Allowing
- Elisabeth Helena Knetsch
- Jun 24, 2024
- 2 min read
I see the world passing by in the windows in the left corners of my eyes. Sunlight is falling through the train carriage. It is forming shadows on the opposite wall, they strive forward, fight without a chance against the direction of travel. On the folding table in front of me: the water of a tear. I say that I wouldn't mind crying. I just wouldn't like doing it in the middle of the train ride.
I thought I had learned to be genuine: To accept my insecurities and to show them openly. I was mistaken. Apparently, I show my insecurities only when I deem them meaningful and when I already processed them.
I don't like talking about the fear that my so far unsuccessful apartment search evokes in me. I also don't like talking about how paralyzing it feels to be without a foundation. It seems too trivial to share with somebody. I don't like talking about the unhealthy habits that return each time I am stressed, unsolicited, precisely when I thought I had overcome them. The struggle against them seems never-ending, there is no outcome to announce.
I thought I had learned to be authentic: To experience my emotions and to express them. I was mistaken. Apparently, I only show positive, "useful" emotions, and only when I deem them socially desirable.
When I was younger, I considered my emotionality one of my best traits, I immersed myself even in longing and sadness. Today, I find myself opposing my emotions. In my surroundings at the university, emotions aren't denied, but surely not celebrated either. I don't see my emotionality anymore as a coat of paint that gives color and depth to my life. I see it as a swampy layer in which my feet are stuck, hindering my advancement.
I don't like talking about the two extensions I had to ask for in order to deal not only with the images from Gaza, the escalation in northern Israel, and the tensions at my university but also with my studies. I don't like talking about how I often fell short of my own expectations because my emotions claimed the space and time that otherwise would be reserved for work. Often, I understood my emotions as excuses for not functioning well. And I hated this understanding.

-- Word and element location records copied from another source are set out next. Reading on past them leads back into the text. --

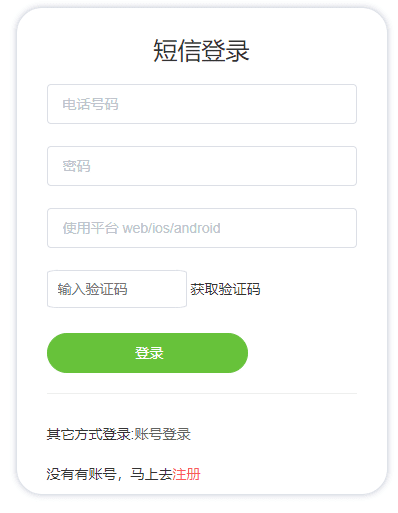Viewport: 398px width, 513px height.
Task: Focus the 密码 password input box
Action: [202, 166]
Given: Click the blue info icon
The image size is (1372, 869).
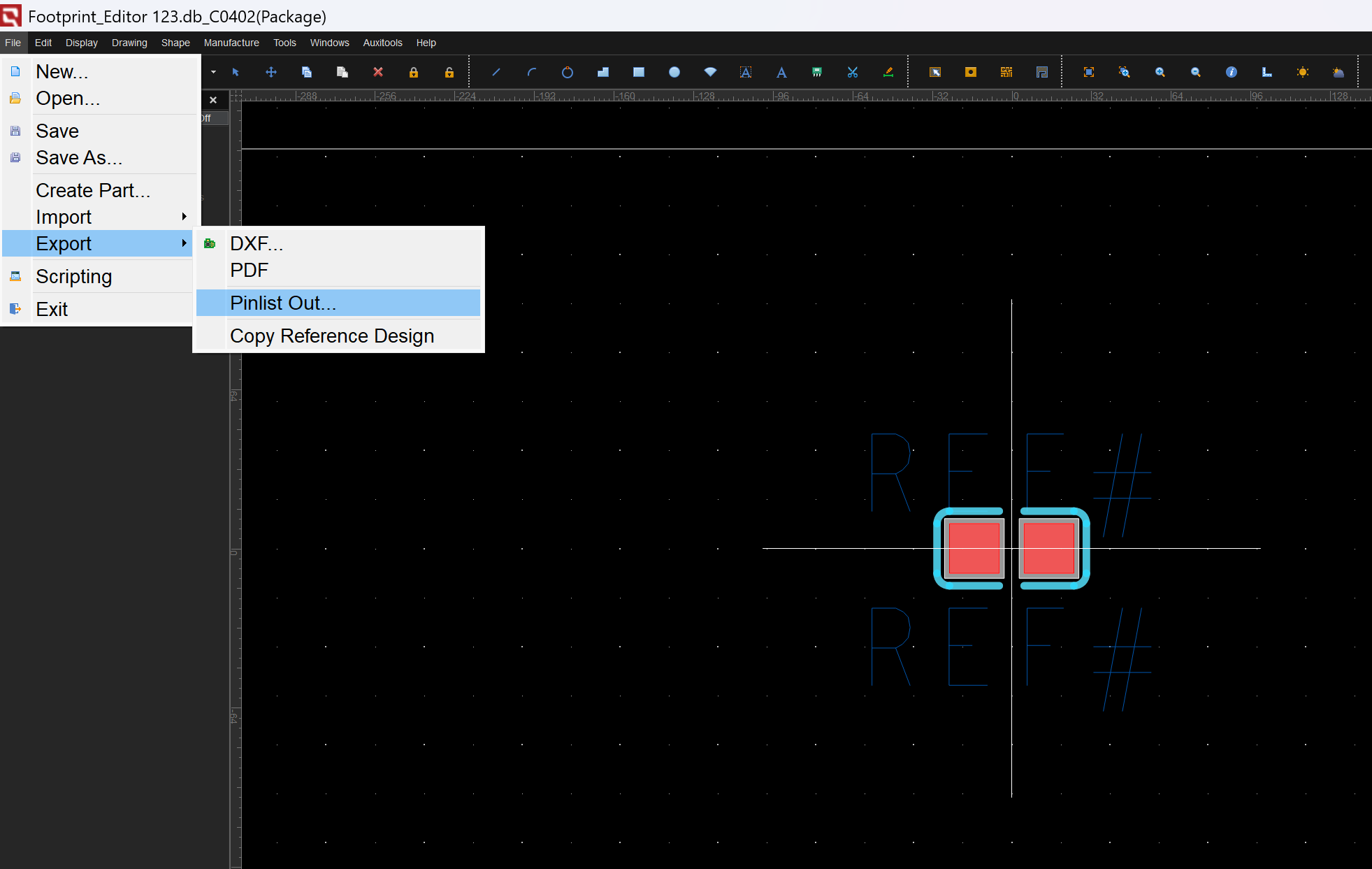Looking at the screenshot, I should 1232,72.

Now I am sitting in the middle of the train ride – and cry. A call, another rejection from a potential roommate lets the staged security and self-imposed rationality collapse. The fragility and sensibility that I had so carefully tried to contain, break through. Society doesn’t want them, I can't bear them myself, and yet they are mine.
Outside, now in clouds, the world is passing by. The water of my tear dried. The whole train ride, he had been sitting next to me, letting me write. Now, as he embraces me, I breathe deeply the scent over his shoulder. He doesn’t give me the advice and answers that I had never asked for. He gives me a space in which reality and its influences and constraints seem left aside. I let it happen: Let him envelop me, let him carry the parts of me that I can’t bear myself.
Allowing dependency seems to be the only way to become myself.